(Beginning of RECORDS PROVIDED)

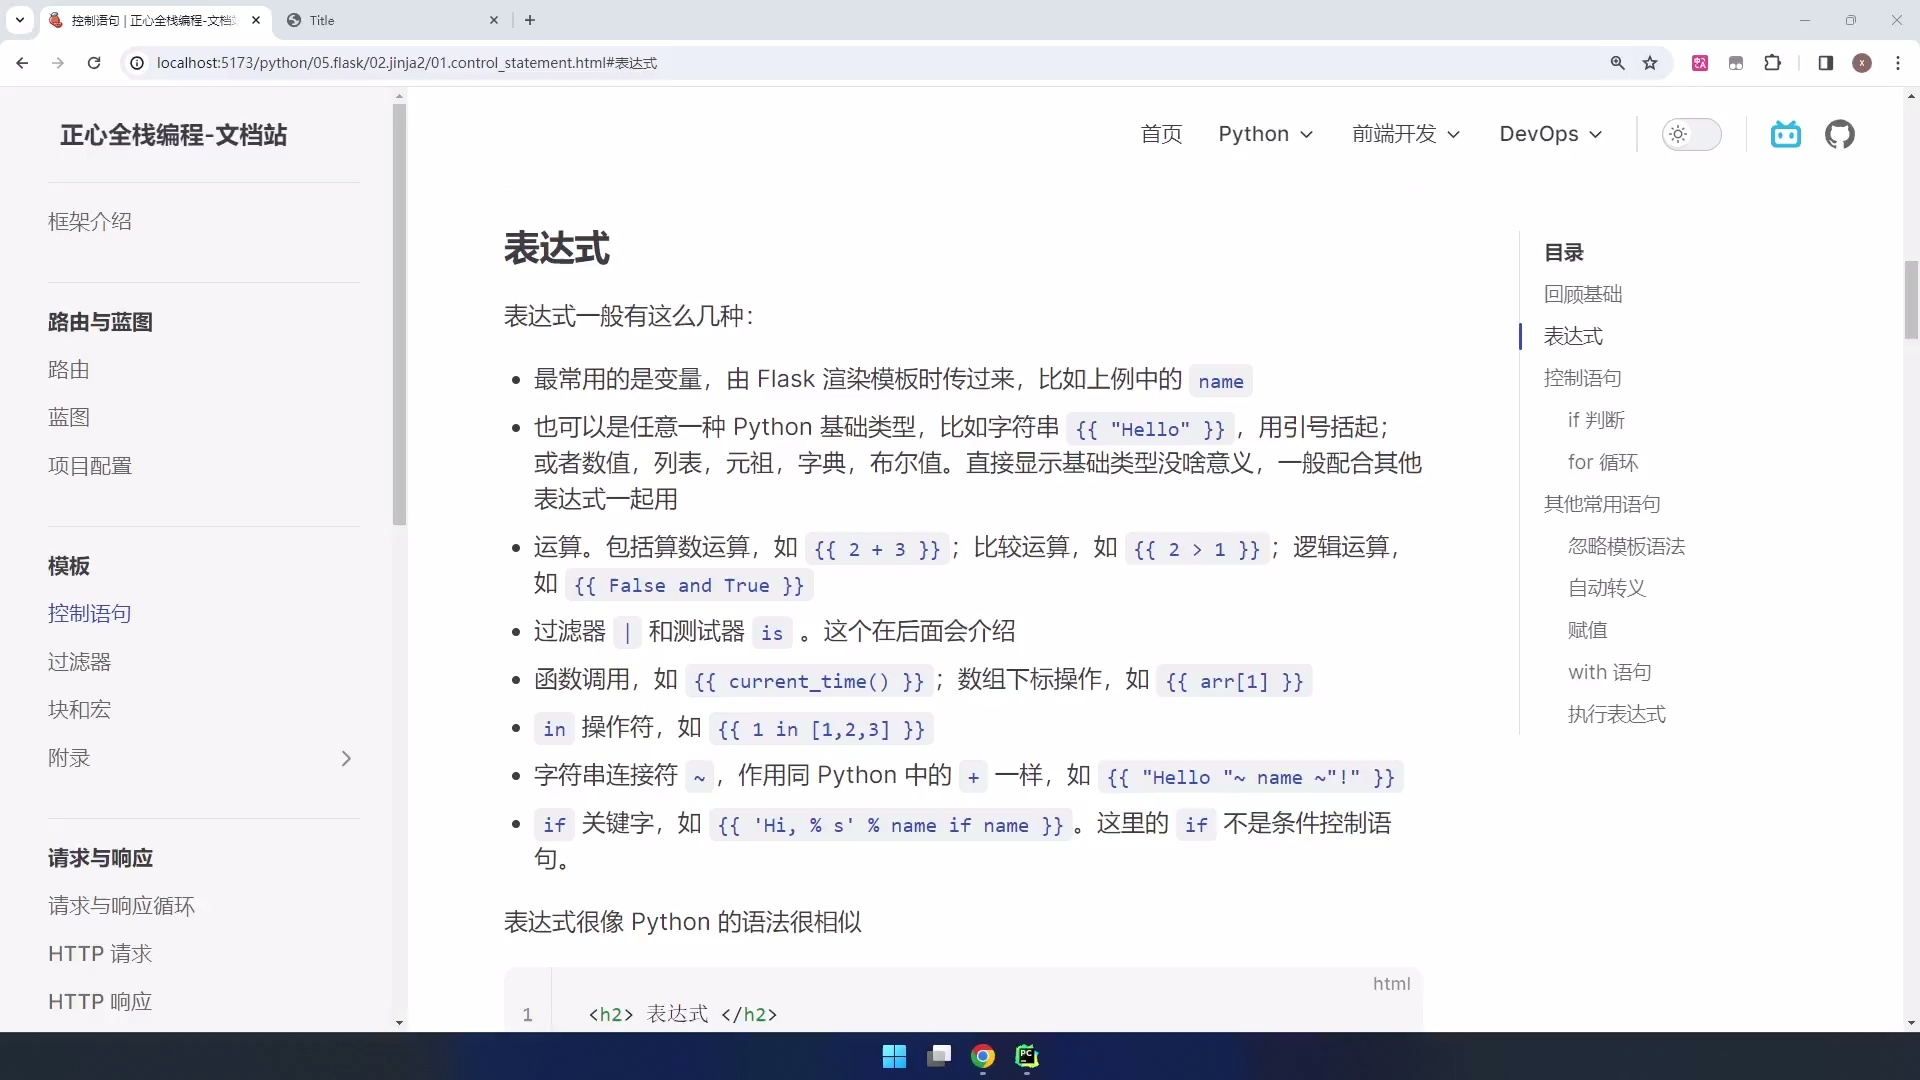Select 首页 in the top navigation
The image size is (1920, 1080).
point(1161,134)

(End of RECORDS PROVIDED)
(Beginning of RECORDS PROVIDED)

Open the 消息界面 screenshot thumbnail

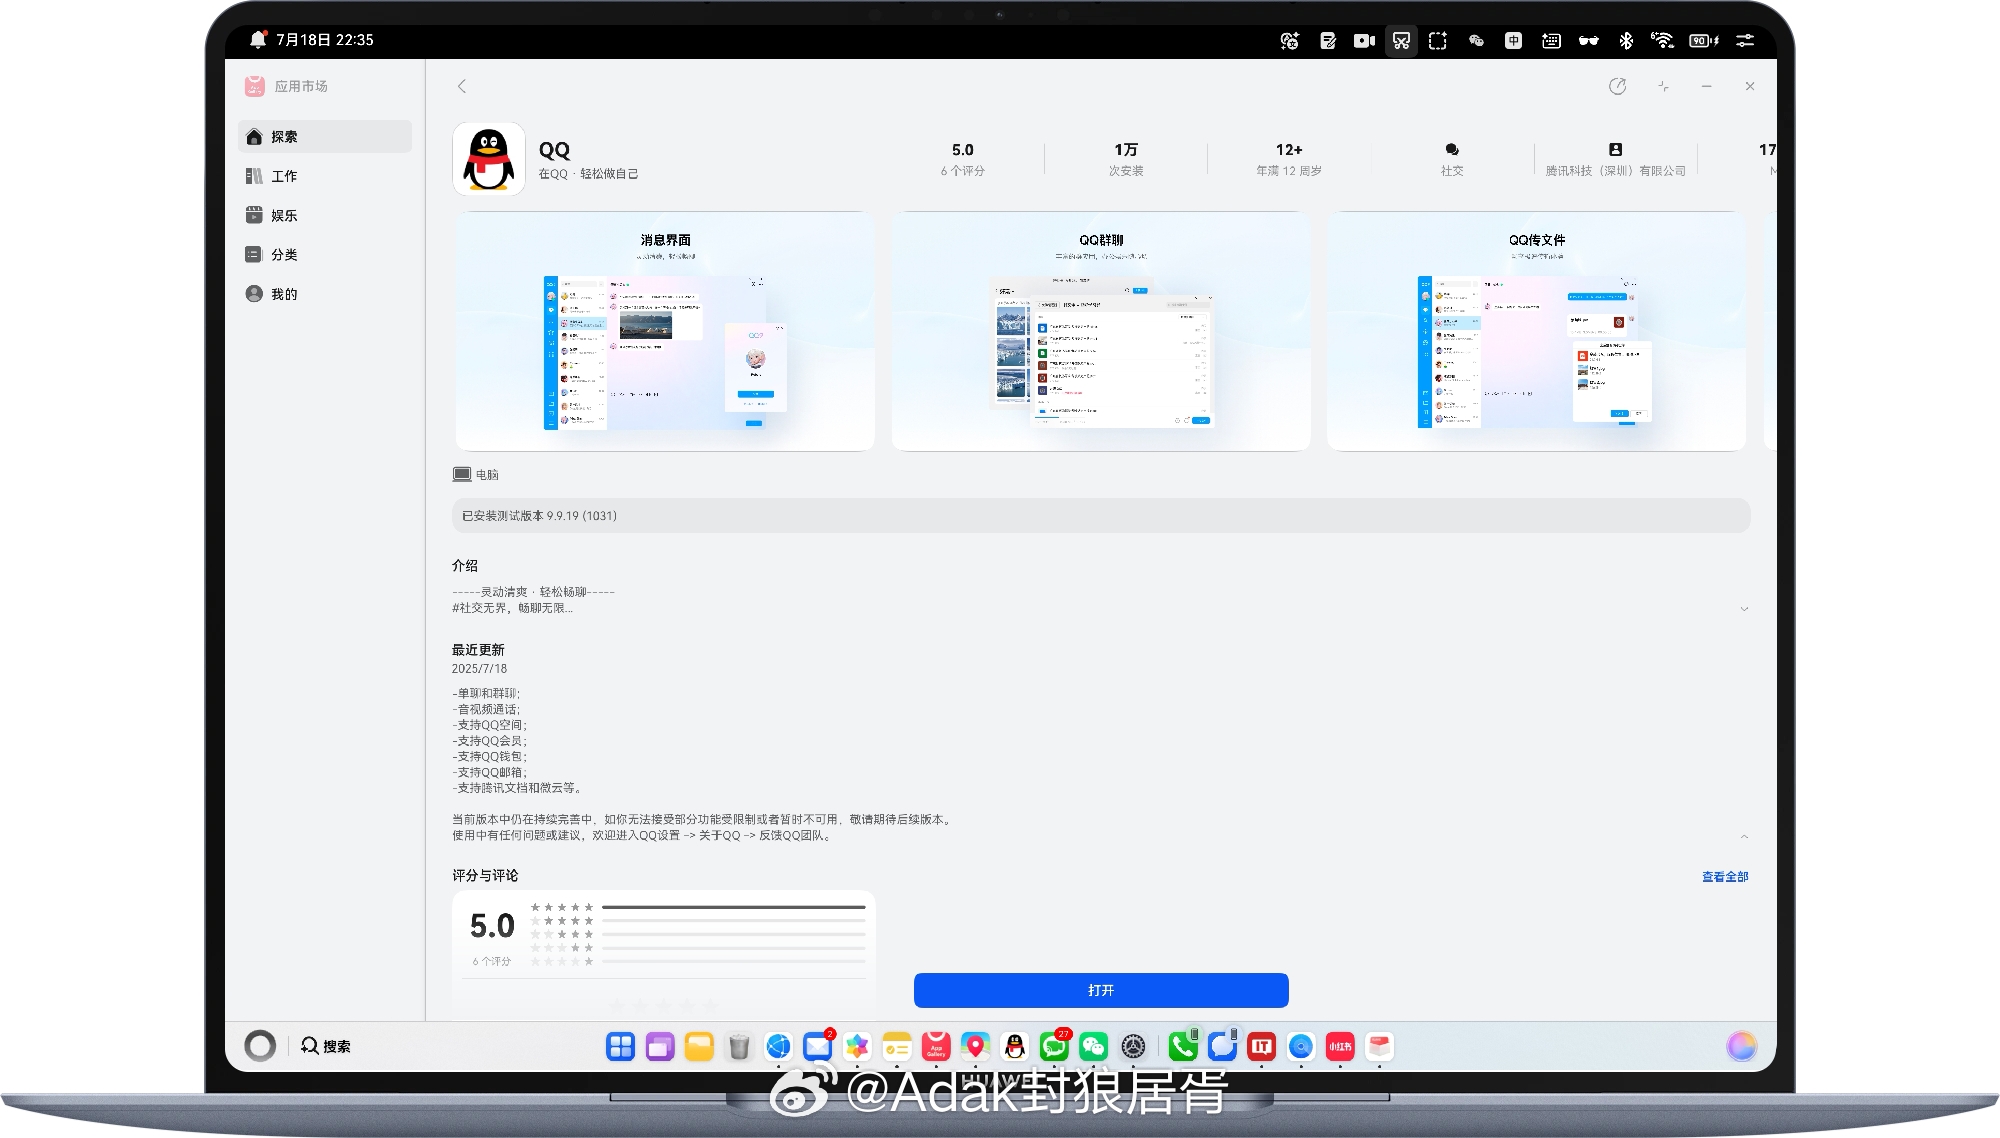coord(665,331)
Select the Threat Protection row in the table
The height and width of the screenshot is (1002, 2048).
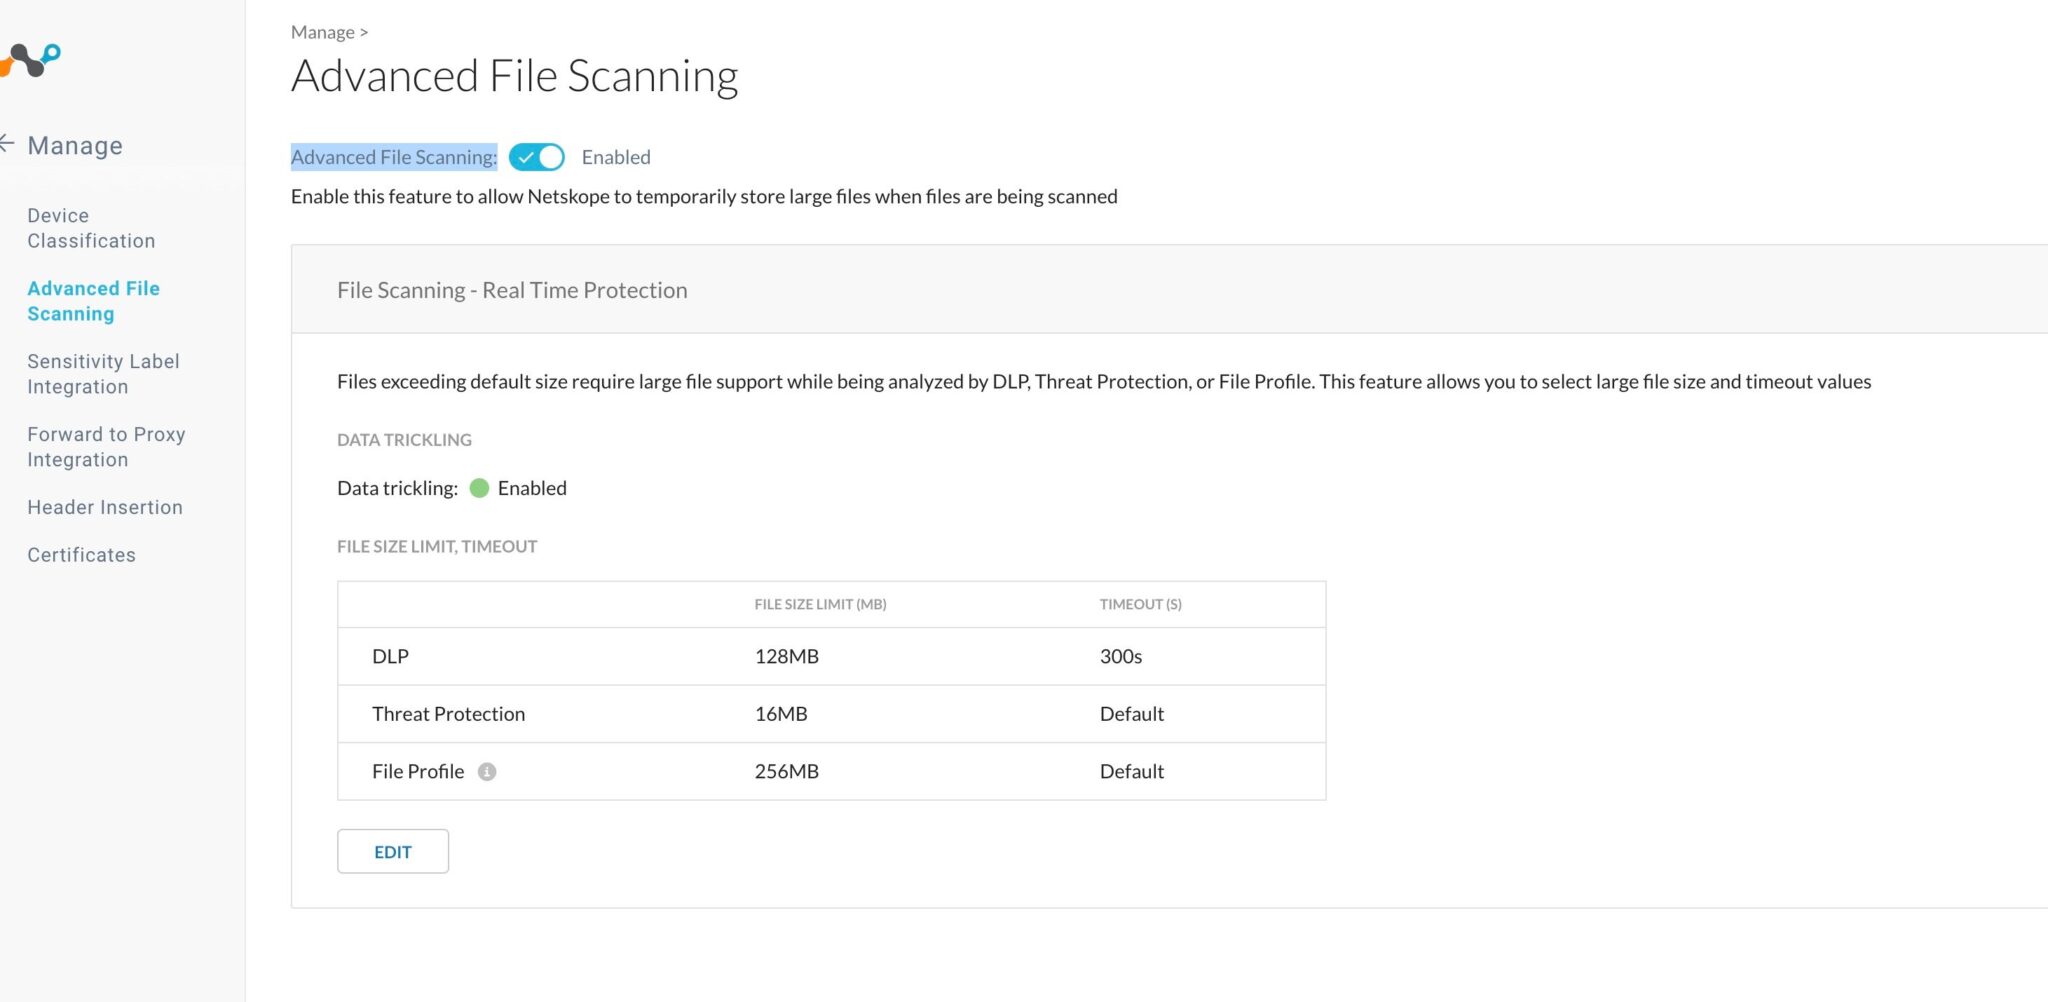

(End of RECORDS PROVIDED)
(Beginning of RECORDS PROVIDED)

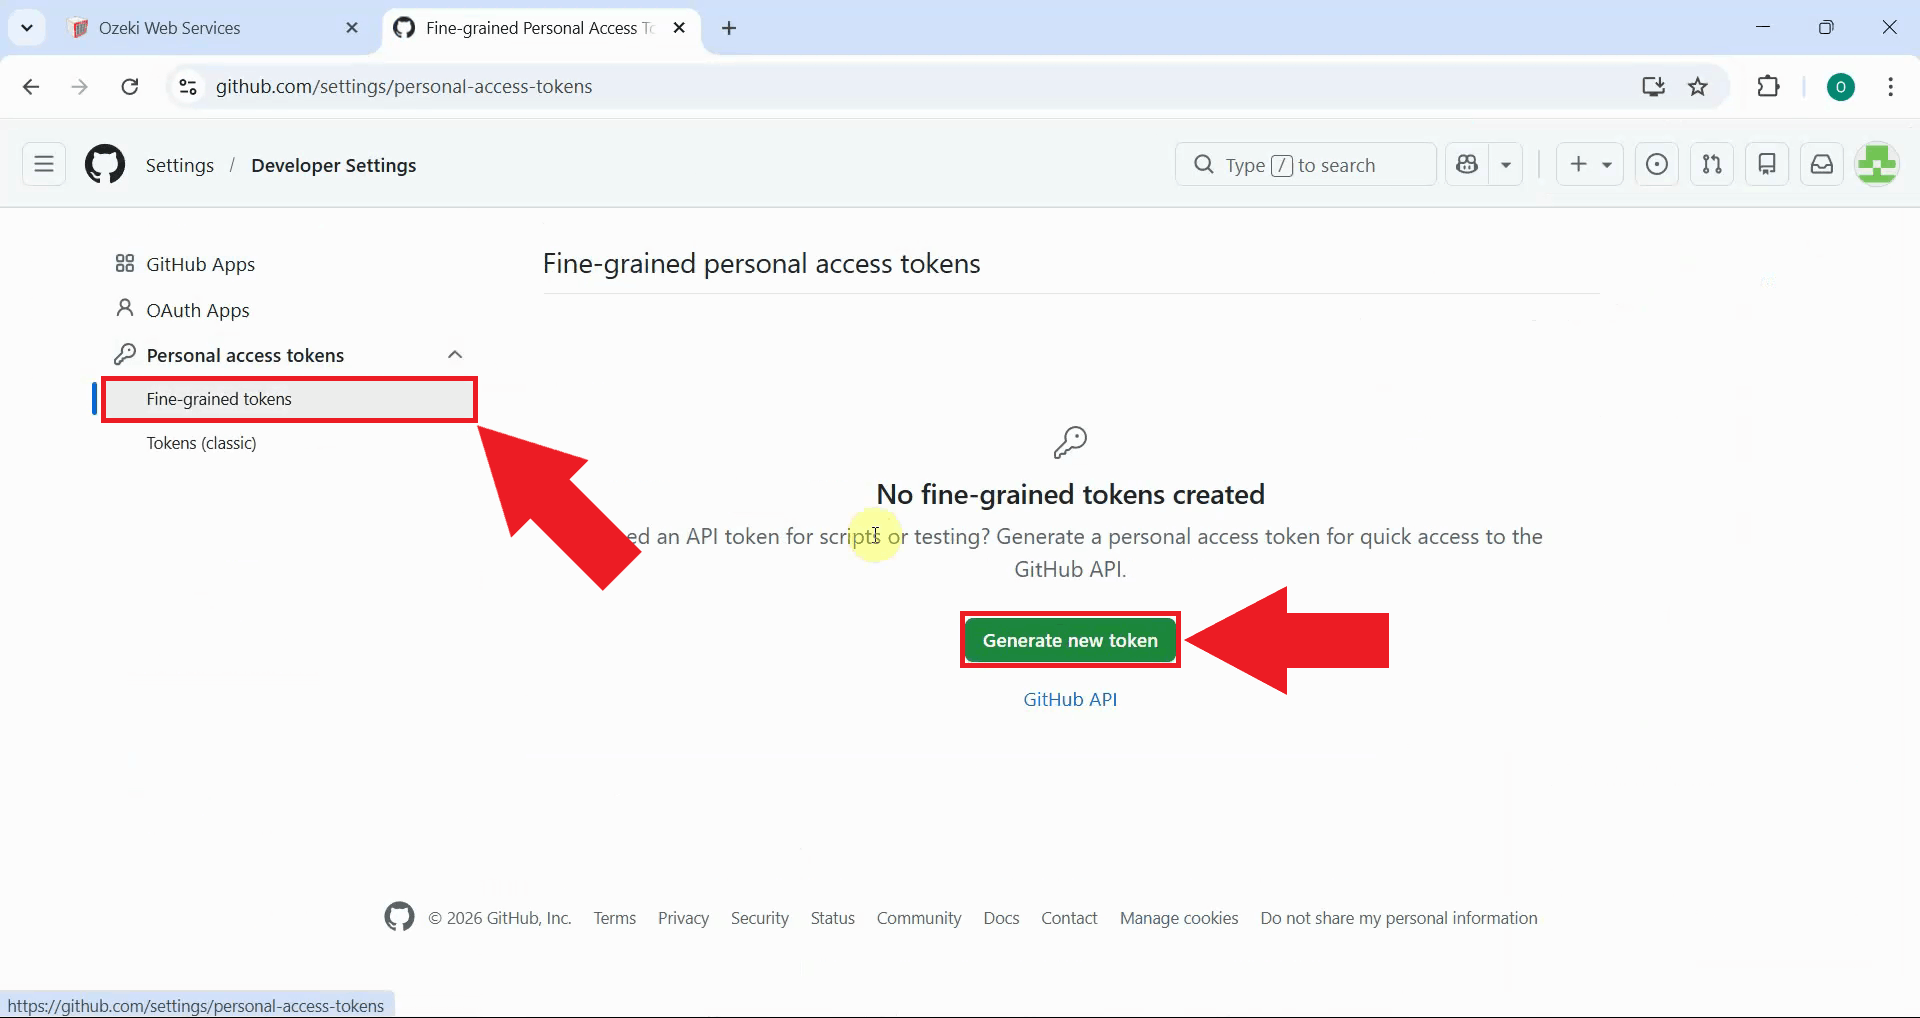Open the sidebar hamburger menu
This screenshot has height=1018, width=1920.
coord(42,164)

(End of RECORDS PROVIDED)

→ **YOUR INSTRUCTIONS**:
Write out word for word the lines of the listing above from the line with "Open the 消息界面 screenshot thumbnail" to the line with "The height and", taking in both of those lines but no pictures.

→ **ANSWER BOX**:
Open the 消息界面 screenshot thumbnail

coord(665,331)
Select the Threat Protection row in the table
The height and width of the screenshot is (1002, 2048).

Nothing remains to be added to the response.